**DIRECTIONS:**
Copy the lines of the data below without any changes, from the line with "This screenshot has width=860, height=589." to the line with "click(x=397, y=338)", including both of those lines.

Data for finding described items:
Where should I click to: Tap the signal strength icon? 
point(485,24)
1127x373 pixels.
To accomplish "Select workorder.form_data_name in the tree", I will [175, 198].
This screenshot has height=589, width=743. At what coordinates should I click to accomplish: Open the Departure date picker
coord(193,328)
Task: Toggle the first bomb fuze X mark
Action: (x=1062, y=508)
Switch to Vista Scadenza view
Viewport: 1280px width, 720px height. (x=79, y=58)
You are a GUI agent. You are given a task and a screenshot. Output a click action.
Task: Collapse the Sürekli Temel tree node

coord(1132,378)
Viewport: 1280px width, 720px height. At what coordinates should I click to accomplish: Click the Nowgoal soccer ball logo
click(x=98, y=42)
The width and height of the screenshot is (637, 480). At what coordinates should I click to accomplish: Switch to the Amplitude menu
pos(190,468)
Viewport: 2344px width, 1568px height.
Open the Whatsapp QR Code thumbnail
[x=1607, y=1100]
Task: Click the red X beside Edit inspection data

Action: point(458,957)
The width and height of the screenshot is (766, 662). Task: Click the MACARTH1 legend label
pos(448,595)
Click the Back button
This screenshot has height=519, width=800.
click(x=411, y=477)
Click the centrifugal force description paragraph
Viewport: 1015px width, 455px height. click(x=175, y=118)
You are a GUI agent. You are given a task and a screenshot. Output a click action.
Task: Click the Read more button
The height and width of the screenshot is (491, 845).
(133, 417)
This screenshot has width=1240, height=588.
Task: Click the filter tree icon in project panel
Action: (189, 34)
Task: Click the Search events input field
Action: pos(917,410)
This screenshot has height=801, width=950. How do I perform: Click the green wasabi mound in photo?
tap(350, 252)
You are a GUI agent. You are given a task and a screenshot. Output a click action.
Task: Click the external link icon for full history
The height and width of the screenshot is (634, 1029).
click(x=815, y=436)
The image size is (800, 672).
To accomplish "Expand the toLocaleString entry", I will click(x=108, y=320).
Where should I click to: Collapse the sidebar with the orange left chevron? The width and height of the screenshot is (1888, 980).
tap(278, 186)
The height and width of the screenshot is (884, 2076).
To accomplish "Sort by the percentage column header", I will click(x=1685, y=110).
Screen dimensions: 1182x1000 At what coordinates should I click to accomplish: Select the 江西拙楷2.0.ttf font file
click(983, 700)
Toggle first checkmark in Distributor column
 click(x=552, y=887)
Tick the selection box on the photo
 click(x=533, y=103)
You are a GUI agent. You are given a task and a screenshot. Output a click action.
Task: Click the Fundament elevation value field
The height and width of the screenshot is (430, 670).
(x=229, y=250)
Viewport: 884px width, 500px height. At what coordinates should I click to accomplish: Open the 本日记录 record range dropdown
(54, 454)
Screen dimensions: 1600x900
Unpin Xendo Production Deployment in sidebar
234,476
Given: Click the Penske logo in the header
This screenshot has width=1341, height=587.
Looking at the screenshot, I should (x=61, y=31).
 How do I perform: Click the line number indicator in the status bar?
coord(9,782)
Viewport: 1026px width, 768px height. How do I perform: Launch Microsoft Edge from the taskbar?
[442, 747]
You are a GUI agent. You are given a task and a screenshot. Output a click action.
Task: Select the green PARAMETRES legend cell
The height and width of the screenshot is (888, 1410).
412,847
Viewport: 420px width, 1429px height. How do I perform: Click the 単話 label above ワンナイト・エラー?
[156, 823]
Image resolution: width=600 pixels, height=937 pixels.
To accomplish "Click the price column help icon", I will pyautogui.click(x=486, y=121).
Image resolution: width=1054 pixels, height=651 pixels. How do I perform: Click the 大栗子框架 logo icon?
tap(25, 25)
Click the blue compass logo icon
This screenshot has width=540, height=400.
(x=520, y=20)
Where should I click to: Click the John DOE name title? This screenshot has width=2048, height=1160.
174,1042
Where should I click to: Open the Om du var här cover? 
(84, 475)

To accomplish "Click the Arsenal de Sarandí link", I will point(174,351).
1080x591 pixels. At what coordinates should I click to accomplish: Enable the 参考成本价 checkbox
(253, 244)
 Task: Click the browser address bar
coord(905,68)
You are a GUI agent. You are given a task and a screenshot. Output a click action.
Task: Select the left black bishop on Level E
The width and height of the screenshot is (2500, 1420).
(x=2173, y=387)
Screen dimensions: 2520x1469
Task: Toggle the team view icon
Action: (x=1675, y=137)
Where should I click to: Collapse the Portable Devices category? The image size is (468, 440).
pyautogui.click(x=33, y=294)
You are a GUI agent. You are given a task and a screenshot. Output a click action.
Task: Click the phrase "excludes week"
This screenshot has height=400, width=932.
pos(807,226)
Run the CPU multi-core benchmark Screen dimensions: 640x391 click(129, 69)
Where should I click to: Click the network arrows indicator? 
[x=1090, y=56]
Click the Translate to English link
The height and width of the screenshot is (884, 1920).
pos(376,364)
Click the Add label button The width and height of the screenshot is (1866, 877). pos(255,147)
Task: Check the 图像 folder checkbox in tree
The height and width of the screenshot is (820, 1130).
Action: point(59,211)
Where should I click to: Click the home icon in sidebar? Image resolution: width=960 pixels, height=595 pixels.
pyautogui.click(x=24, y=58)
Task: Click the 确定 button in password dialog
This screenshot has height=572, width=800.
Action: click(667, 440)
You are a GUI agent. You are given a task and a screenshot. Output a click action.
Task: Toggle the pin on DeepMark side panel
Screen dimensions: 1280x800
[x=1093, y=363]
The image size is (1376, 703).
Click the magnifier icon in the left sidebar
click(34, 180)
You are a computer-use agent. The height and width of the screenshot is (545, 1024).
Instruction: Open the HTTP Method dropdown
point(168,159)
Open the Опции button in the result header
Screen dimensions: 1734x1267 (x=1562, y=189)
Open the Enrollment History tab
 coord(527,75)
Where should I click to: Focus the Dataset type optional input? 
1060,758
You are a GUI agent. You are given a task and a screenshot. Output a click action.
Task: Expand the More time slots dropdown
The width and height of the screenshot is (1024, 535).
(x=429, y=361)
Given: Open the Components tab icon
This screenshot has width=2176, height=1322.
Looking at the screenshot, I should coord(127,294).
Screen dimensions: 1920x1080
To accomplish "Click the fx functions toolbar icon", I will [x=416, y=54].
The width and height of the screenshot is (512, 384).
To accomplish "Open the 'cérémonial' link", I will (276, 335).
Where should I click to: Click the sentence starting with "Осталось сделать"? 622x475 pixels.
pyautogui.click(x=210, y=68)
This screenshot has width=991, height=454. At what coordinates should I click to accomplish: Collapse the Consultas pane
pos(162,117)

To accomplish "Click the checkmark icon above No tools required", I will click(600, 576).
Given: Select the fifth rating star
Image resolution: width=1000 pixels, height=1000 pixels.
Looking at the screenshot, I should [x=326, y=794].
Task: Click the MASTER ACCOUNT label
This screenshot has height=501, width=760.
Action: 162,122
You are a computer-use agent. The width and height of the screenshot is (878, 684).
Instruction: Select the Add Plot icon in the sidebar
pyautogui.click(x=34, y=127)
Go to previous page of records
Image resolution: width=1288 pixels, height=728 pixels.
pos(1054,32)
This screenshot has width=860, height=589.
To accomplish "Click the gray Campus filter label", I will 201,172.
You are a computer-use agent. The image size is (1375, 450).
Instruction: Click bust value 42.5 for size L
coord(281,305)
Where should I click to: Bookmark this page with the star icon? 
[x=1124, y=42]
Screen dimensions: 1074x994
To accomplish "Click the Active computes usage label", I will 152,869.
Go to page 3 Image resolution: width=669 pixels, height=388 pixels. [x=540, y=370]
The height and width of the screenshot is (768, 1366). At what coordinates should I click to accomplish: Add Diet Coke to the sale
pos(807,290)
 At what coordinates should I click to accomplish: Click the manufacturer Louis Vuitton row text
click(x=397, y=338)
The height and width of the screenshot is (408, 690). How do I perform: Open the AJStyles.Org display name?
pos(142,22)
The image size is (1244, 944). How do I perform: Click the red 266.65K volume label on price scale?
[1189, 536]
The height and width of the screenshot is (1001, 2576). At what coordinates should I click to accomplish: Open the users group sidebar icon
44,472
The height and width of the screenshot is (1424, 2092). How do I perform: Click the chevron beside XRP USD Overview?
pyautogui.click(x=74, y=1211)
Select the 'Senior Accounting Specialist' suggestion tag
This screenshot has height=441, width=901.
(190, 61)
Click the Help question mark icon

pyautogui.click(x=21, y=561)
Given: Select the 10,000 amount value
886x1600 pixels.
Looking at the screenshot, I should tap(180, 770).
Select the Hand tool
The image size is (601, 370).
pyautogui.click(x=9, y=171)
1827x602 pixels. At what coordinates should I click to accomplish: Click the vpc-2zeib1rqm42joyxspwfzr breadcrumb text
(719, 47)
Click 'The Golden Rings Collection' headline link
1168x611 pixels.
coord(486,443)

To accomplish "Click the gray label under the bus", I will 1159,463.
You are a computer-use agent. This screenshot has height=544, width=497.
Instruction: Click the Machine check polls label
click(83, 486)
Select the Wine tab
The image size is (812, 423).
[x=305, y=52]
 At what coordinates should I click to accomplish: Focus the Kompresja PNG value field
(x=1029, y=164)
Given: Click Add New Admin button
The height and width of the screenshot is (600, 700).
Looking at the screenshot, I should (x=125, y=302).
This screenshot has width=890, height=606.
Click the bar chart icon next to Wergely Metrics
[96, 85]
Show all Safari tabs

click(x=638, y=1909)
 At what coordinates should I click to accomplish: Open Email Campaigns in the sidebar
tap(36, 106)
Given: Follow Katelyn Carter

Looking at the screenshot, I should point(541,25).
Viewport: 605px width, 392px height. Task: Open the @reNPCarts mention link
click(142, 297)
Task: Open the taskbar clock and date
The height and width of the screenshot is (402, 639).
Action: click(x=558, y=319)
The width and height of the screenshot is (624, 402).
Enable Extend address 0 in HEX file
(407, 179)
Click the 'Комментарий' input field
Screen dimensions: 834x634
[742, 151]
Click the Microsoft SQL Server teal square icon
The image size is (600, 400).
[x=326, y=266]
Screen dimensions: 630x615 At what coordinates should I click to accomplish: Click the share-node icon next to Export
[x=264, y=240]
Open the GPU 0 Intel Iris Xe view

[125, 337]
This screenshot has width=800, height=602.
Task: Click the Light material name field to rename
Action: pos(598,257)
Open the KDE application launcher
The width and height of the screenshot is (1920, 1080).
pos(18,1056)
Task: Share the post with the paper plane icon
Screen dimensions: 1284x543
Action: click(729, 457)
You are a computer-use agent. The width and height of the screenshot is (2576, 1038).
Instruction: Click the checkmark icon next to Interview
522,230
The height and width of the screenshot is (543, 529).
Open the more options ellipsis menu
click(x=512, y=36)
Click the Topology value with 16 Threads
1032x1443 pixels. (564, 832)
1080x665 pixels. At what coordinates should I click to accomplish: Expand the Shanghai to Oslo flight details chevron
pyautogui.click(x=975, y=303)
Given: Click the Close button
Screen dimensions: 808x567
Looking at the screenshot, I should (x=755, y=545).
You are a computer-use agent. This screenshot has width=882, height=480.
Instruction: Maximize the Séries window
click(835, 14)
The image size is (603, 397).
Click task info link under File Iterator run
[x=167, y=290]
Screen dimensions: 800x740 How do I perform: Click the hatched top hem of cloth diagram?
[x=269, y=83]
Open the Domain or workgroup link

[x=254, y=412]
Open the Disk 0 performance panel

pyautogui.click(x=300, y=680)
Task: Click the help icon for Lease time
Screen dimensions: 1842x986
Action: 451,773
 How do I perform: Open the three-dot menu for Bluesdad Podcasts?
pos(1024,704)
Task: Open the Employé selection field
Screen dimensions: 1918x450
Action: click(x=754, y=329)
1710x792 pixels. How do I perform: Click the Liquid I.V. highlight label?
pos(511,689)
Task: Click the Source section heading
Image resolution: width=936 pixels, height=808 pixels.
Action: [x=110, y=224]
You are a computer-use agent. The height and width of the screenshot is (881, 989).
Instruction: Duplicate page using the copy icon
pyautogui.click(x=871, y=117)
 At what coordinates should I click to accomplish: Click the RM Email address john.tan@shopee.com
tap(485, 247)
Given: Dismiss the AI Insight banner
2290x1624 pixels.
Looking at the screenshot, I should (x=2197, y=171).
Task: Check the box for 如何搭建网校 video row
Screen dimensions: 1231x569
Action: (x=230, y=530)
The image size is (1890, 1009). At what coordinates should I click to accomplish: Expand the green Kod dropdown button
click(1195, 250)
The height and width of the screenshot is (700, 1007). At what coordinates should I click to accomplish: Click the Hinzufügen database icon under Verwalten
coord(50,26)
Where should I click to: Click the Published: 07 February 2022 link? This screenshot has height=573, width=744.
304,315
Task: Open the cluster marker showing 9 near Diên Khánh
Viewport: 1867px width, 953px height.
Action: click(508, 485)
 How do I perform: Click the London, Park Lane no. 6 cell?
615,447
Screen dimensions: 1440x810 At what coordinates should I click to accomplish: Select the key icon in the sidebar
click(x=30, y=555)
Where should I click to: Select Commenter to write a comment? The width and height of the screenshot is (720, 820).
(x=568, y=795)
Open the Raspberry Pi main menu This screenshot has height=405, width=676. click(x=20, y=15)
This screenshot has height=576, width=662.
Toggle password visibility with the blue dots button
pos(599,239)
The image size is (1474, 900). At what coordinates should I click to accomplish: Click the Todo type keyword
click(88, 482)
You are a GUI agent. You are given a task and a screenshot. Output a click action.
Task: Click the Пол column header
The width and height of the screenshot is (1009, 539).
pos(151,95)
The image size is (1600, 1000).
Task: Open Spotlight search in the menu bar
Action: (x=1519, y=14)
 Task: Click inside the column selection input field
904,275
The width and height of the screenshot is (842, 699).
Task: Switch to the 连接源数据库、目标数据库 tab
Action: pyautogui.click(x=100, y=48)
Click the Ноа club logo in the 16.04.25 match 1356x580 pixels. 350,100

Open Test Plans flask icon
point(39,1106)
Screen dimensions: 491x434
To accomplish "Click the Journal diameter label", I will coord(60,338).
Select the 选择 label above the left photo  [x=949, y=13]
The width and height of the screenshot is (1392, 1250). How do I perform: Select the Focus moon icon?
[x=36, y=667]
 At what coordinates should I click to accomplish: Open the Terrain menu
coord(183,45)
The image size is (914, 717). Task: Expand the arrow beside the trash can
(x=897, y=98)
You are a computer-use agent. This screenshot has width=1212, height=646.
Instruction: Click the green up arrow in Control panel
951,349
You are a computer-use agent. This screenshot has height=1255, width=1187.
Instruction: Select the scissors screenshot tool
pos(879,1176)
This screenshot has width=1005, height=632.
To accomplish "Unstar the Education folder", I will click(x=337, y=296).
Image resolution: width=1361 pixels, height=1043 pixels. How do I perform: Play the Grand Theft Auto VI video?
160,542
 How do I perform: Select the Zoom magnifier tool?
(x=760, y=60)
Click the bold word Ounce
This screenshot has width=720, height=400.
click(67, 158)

**SOLUTION:**
This screenshot has width=860, height=589.
To accomplish "Click the gray Campus filter label", I will 201,172.
You are a computer-use agent. The image size is (1375, 450).
Instruction: Click bust value 42.5 for size L
coord(281,305)
Where should I click to: Bookmark this page with the star icon? 
[x=1124, y=42]
Screen dimensions: 1074x994
To accomplish "Click the Active computes usage label", I will 152,869.
Go to page 3 Image resolution: width=669 pixels, height=388 pixels. [x=540, y=370]
The height and width of the screenshot is (768, 1366). At what coordinates should I click to accomplish: Add Diet Coke to the sale
pos(807,290)
 At what coordinates should I click to accomplish: Click the manufacturer Louis Vuitton row text
click(x=397, y=338)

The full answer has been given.